Despite "ample opportunity," the Homeland Security Department has failed to meet some congressional requirements and recommendations for a multibillion dollar system to track visitor entries and exits, according to a new report from the Government Accountability Office.
The report (GAO-07-1065) stated that though DHS met some of the legislative mandates for the US Visitor and Immigrant Status Indicator Technology program, others in the department's fiscal 2007 spending bill went unfulfilled. Officials in charge of US VISIT -- conceived in 2004 to collect and share information on foreign nationals traveling to and from the United States - also have fallen short on implementing recommendations in previous GAO reports aimed at establishing program oversight capability.
The congressional requirements "need to be addressed quickly and completely," wrote Randolph Hite, GAO's director of information technology architecture and systems issues, in the report. He added that it is unclear why DHS has yet to fulfill them.
The program has encountered problems, particularly in its exit-tracking component, on which the department has spent $250 million to date. A system to record exits by land based on radio frequency identification chips embedded in immigration documents did not meet requirements under testing, and DHS officials said in 2006 that they could not implement a biometric-based system without huge costs and traffic delays.
The GAO report warned the department "runs the serious risk of repeating its past failures" because of a lack of detailed information about its plans for a new biometric-based exit system for airports. The department has issued a high-level schedule, but not detailed plans that define what will be done, by whom and at what cost, and compare the system's costs with its expected benefits and risks.
In response to the report, DHS officials framed past work on the exit component as pilot efforts intended to be valuable learning experiences rather than fully operational systems. Officials said the testing showed that the exit systems worked but the procedures did not, because, unlike with entry systems, there is no existing, exit infrastructure to which a biometric-based system can be added.

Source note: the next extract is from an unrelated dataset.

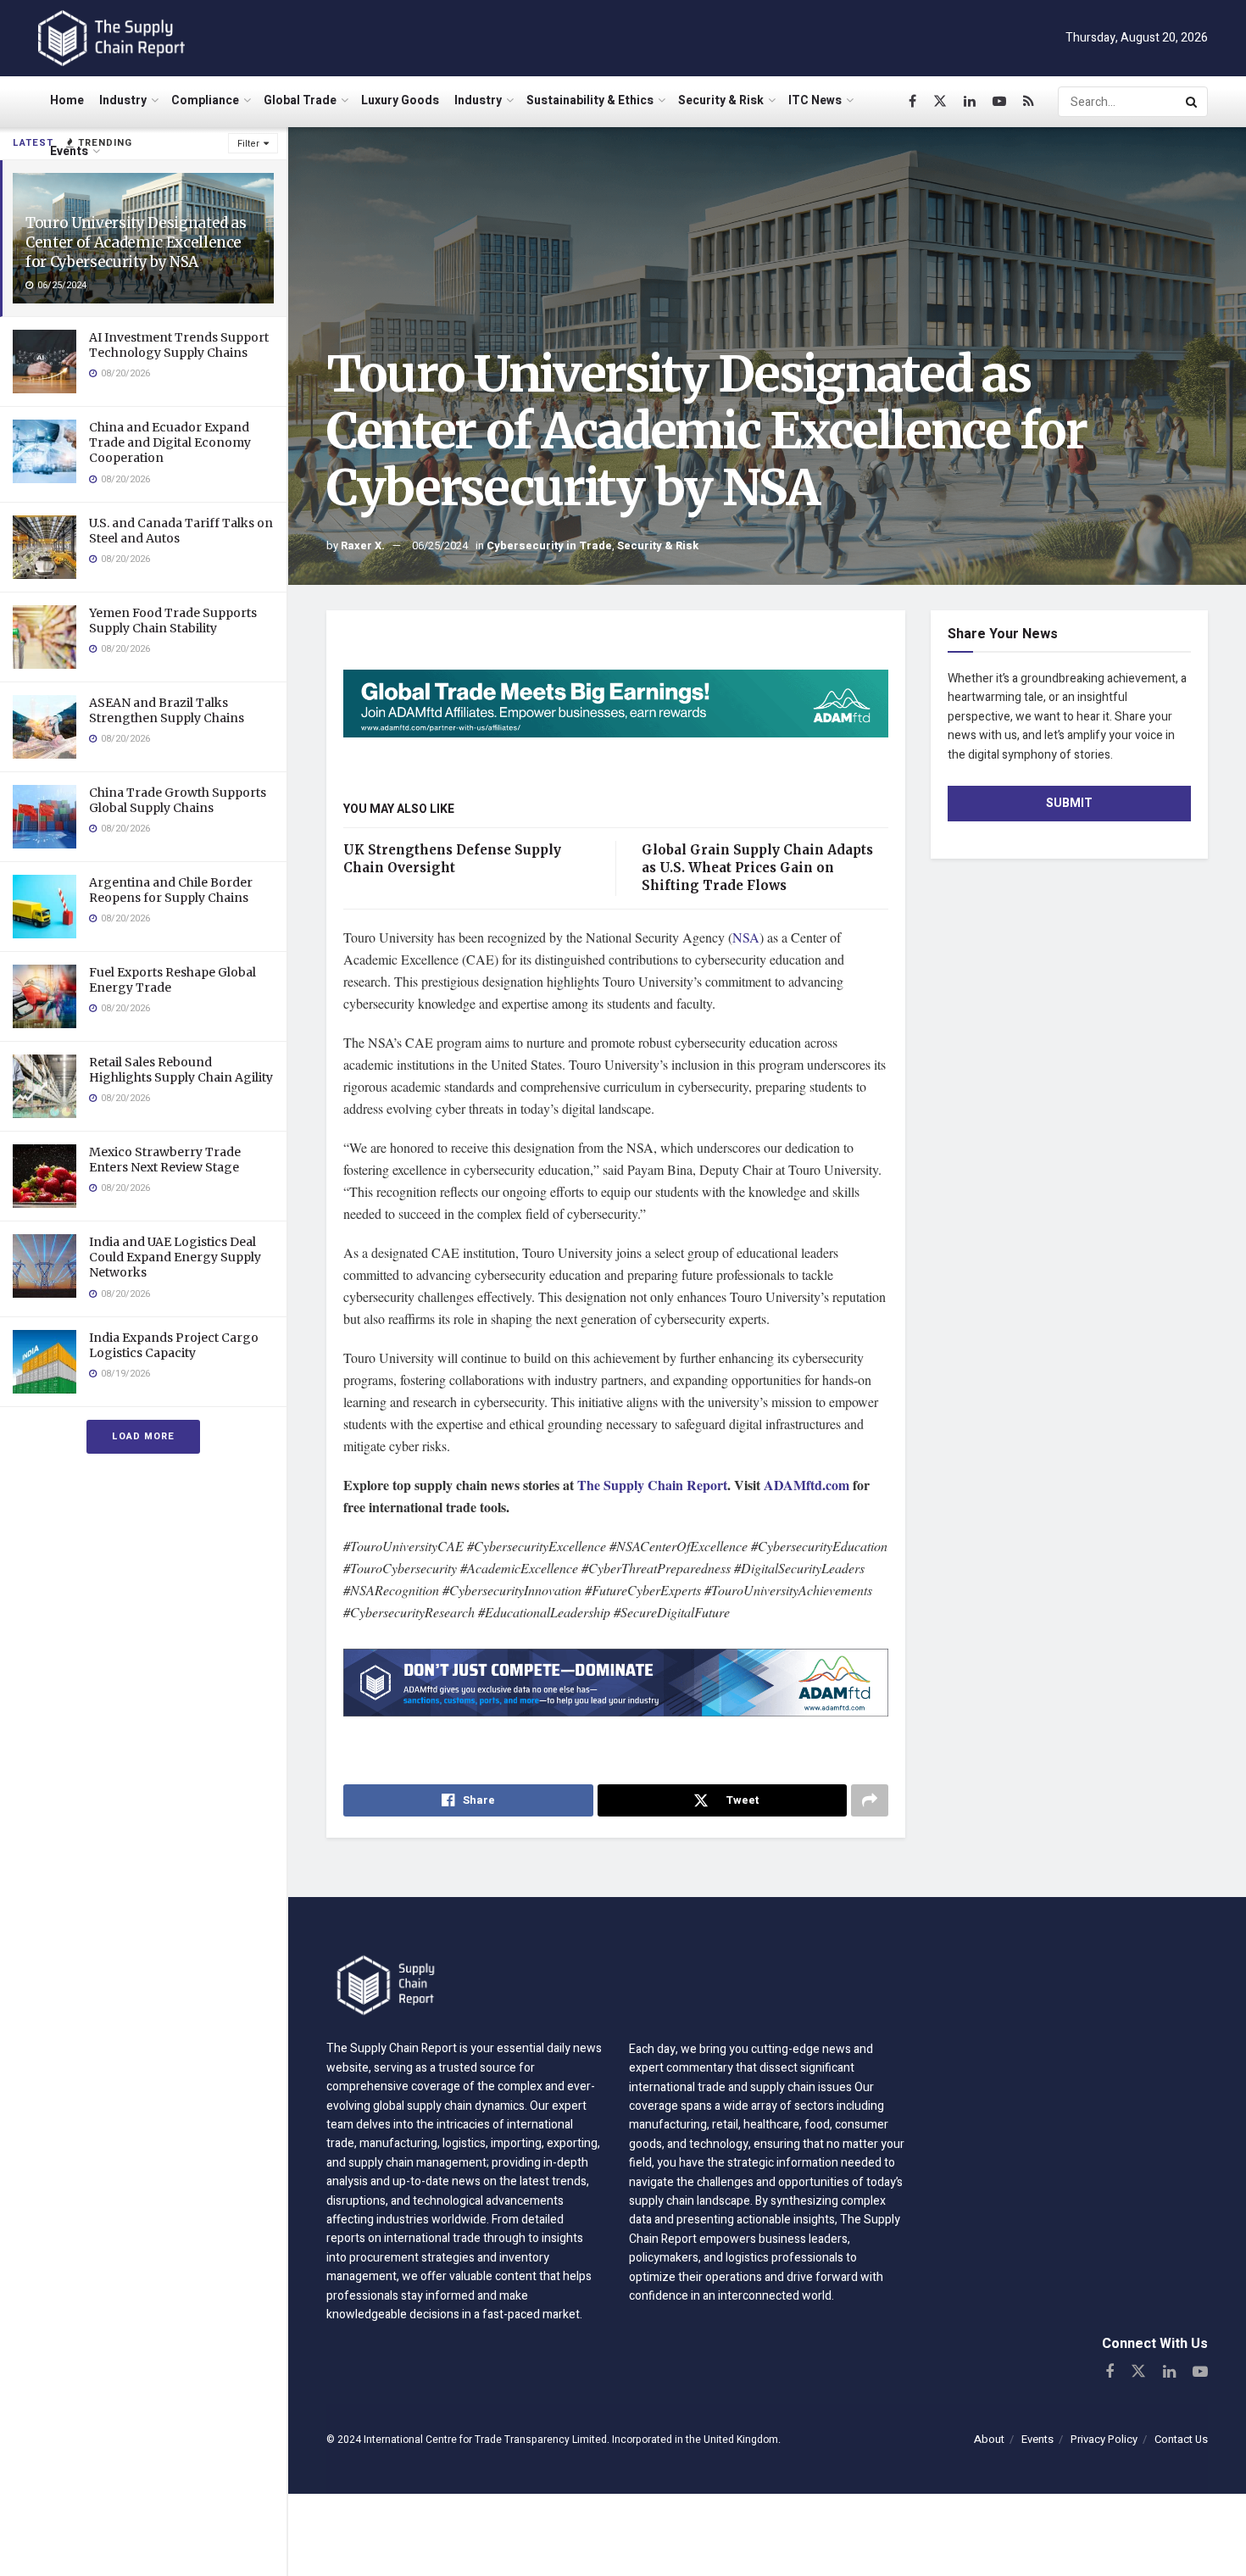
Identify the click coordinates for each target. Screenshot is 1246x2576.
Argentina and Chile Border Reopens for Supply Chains (171, 890)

DHS plans to incorporate the exit component of US VISIT into the airline check-in process, program director Robert Mocny said in a June 28 hearing before the House Homeland Security Subcommittee on Border, Maritime and Global Counterterrorism. Mocny said DHS plans to publish a notice of proposed rule-making by the end of the year, and a final rule by June 2008.

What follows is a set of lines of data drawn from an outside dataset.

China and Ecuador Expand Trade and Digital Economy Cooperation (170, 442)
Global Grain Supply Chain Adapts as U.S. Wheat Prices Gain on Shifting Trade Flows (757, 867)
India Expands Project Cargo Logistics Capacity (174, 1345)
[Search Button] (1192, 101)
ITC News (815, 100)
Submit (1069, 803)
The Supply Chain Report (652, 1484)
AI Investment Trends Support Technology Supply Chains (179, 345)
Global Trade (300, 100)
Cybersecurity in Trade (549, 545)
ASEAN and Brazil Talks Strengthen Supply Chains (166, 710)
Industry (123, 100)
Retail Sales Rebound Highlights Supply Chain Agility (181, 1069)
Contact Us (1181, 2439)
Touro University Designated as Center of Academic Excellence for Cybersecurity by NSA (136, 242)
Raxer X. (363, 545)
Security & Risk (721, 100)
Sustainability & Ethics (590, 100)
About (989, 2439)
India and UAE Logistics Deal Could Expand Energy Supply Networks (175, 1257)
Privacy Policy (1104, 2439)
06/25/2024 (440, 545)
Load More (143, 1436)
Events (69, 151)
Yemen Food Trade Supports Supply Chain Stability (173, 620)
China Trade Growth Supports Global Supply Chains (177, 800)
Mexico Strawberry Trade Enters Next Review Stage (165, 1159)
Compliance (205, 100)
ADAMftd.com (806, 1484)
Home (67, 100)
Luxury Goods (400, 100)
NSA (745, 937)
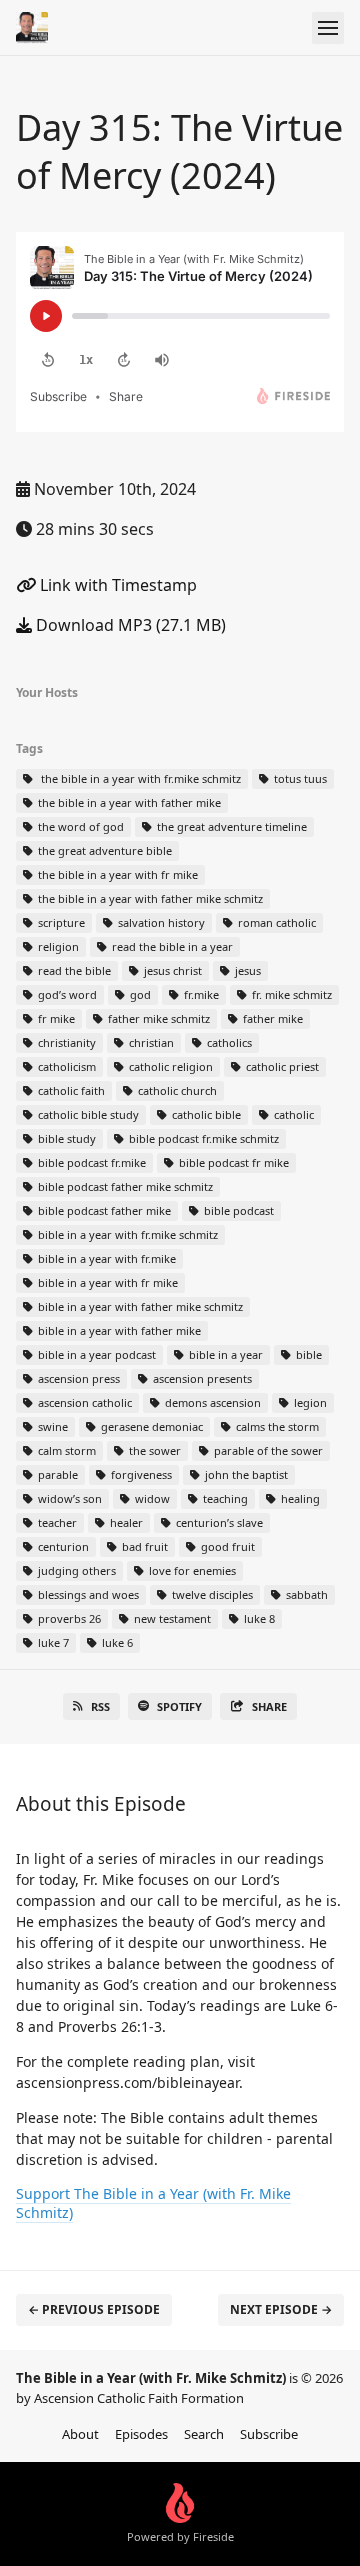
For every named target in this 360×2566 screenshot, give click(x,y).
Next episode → (281, 2309)
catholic (292, 1114)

But at land borders, DHS for now will use only biographic information and not a biometric-based exit system, which Mocny said would be too complex. Ninety-one percent of travelers from countries of interest enter the United States by air, according to Mocny.
The GAO report also criticized the department for spending too much on program management. In 2006, DHS spent $1.35 on US VISIT management for every dollar spent on new capabilities. The program's fiscal 2007 expenditure plan proposed spending $1.25 in management costs for every dollar on new development. The expenditure plan does not justify such a balance, the report said.
"On the basis of past efforts, there is no reason to believe that the program's disproportionate investment in management-related activities represents a prudent and warranted course of action," Hite wrote in the report.
The report also cited concerns over DHS' personnel capabilities. The US VISIT program's 115 governmental positions were filled at one point in 2006, but since then 21 -- including leadership positions -- have become vacant. DHS officials stated in response that as of mid-August, 90 of the positions were filled. Officials also said the vacancies were mitigated by a recruitment and retention program and an intern program.
GAO auditors did note that the program's 12 ongoing task orders are on schedule and within budget. This makes US VISIT somewhat unique among other large-scale federal programs at DHS and other departments, which have been roundly criticized for huge delays and cost overruns. The problems have been especially acute for lead systems integrator projects, in which a department selects a prime contractor not only to build the system but to manage it as well. So far the department has spent more than $1.3 billion on US VISIT and its prime contractor, Bermuda-based Accenture Ltd.